> **Exercise**
Search through the entries for the word "computer" and copy every line that has it.

********************

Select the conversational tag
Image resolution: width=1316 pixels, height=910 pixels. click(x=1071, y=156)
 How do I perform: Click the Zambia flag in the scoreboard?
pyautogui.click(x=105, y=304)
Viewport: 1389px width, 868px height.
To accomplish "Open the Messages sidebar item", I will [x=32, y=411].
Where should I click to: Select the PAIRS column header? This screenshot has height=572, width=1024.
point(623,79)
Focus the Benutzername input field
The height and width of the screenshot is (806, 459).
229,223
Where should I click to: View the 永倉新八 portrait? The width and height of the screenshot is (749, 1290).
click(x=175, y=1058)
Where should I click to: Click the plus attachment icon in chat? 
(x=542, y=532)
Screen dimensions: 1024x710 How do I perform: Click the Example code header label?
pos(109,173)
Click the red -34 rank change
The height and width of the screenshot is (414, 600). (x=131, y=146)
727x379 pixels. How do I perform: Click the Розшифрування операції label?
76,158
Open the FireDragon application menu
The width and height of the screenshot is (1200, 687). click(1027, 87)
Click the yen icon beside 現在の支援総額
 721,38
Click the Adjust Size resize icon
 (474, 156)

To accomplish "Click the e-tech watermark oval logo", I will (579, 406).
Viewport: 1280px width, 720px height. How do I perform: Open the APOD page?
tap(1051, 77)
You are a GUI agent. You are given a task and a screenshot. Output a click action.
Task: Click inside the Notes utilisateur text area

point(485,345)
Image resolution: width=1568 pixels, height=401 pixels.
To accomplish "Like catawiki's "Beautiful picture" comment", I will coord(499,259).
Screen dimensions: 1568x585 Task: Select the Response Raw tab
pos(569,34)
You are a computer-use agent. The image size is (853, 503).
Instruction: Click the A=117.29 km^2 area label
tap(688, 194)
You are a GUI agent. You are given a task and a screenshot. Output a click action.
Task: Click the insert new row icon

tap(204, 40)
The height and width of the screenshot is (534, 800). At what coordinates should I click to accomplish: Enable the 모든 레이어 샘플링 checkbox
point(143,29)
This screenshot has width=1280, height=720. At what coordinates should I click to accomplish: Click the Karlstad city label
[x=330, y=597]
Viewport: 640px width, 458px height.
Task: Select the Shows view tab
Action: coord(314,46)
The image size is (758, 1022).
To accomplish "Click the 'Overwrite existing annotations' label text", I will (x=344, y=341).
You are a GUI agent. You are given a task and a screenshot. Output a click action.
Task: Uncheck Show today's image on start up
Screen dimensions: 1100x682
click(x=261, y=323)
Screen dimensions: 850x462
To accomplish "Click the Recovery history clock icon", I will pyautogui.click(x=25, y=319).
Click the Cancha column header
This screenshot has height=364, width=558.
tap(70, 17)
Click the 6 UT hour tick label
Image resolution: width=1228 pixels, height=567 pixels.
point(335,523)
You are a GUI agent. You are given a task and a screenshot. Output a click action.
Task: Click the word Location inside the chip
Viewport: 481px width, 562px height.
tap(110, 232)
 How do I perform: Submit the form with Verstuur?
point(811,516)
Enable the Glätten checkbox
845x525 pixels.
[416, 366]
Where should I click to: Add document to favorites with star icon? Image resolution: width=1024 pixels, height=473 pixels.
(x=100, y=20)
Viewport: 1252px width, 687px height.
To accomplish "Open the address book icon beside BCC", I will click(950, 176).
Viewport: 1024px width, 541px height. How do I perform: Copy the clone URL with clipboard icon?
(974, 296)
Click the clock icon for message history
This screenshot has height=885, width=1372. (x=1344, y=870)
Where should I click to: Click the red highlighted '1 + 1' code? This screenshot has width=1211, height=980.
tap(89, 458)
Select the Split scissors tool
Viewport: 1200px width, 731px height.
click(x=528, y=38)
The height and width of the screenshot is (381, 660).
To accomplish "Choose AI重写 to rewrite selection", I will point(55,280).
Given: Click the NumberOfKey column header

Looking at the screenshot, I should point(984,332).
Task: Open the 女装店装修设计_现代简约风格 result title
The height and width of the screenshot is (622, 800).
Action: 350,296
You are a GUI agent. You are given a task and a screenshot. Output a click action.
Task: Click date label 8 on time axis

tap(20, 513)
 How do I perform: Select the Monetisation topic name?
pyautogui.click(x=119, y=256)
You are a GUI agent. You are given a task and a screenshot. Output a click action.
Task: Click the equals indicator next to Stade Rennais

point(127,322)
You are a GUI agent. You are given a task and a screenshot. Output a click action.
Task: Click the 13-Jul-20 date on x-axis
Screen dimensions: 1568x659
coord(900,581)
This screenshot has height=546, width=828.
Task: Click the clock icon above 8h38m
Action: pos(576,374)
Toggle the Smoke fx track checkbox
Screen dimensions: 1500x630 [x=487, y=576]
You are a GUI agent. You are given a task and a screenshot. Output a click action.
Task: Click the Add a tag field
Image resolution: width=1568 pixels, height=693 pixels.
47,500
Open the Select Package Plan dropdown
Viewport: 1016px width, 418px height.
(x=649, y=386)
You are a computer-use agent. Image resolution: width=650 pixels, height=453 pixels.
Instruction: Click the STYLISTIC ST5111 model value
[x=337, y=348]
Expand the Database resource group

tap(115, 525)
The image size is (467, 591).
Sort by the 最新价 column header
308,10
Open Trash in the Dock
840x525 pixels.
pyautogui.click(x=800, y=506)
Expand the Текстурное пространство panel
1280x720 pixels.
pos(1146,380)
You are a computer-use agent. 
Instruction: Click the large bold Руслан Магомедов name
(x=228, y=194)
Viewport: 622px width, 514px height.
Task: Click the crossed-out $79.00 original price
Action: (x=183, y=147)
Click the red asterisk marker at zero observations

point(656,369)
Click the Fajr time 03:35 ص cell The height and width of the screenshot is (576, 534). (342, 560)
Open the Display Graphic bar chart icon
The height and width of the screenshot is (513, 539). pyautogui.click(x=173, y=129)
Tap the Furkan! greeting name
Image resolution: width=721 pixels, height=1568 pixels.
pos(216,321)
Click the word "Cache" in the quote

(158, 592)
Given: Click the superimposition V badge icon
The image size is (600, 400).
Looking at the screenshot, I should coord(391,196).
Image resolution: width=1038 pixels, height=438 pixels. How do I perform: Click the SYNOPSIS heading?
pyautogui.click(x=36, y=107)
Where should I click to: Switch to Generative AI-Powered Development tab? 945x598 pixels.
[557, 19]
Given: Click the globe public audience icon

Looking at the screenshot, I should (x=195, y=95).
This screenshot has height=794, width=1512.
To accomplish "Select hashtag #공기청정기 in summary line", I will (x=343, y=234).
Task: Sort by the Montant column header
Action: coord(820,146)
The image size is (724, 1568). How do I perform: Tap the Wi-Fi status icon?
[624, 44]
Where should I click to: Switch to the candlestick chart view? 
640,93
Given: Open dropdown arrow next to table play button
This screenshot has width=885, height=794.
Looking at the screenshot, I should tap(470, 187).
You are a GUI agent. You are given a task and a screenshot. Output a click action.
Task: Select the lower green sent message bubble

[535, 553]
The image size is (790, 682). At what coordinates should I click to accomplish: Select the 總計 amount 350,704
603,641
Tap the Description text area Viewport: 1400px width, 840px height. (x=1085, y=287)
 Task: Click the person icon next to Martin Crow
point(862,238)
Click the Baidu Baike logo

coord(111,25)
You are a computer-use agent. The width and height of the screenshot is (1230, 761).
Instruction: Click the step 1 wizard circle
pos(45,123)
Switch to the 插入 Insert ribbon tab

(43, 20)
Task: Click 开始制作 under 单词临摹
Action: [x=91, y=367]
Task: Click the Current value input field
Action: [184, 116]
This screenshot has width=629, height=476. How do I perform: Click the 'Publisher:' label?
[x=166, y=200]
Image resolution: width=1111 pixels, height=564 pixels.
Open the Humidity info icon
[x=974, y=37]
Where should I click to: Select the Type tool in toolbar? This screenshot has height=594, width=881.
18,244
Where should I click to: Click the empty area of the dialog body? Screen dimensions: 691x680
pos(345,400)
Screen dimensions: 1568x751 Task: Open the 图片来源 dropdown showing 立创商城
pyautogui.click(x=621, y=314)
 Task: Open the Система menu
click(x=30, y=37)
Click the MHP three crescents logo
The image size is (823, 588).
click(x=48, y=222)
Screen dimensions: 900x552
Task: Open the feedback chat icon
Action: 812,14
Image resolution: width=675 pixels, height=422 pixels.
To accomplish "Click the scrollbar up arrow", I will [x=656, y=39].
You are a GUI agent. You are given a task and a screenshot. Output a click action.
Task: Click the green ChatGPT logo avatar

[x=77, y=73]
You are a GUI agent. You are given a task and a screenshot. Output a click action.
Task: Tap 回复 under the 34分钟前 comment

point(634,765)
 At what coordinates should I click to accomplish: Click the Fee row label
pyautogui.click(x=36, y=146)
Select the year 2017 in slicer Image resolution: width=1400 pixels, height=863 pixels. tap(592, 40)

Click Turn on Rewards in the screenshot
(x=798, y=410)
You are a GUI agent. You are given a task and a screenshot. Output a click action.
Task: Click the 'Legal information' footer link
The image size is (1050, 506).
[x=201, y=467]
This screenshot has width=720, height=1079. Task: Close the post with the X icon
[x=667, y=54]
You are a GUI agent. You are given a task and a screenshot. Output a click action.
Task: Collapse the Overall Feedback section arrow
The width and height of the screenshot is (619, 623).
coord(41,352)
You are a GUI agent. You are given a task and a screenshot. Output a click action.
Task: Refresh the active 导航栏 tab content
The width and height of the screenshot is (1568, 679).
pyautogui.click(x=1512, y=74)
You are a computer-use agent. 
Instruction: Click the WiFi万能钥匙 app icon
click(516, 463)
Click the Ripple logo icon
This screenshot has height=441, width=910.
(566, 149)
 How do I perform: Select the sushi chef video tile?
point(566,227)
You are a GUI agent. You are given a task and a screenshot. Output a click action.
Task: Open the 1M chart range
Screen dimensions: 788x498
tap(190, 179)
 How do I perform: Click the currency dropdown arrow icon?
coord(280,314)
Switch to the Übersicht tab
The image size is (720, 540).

********************

> **Expected answer**
You are a computer-use agent. The image size is (853, 503).
You are a computer-use agent. Image resolution: width=650 pixels, height=453 pixels.
You are a computer-use agent. 
You are a computer-use agent. The width and height of the screenshot is (1230, 761).
You are a computer-use agent. 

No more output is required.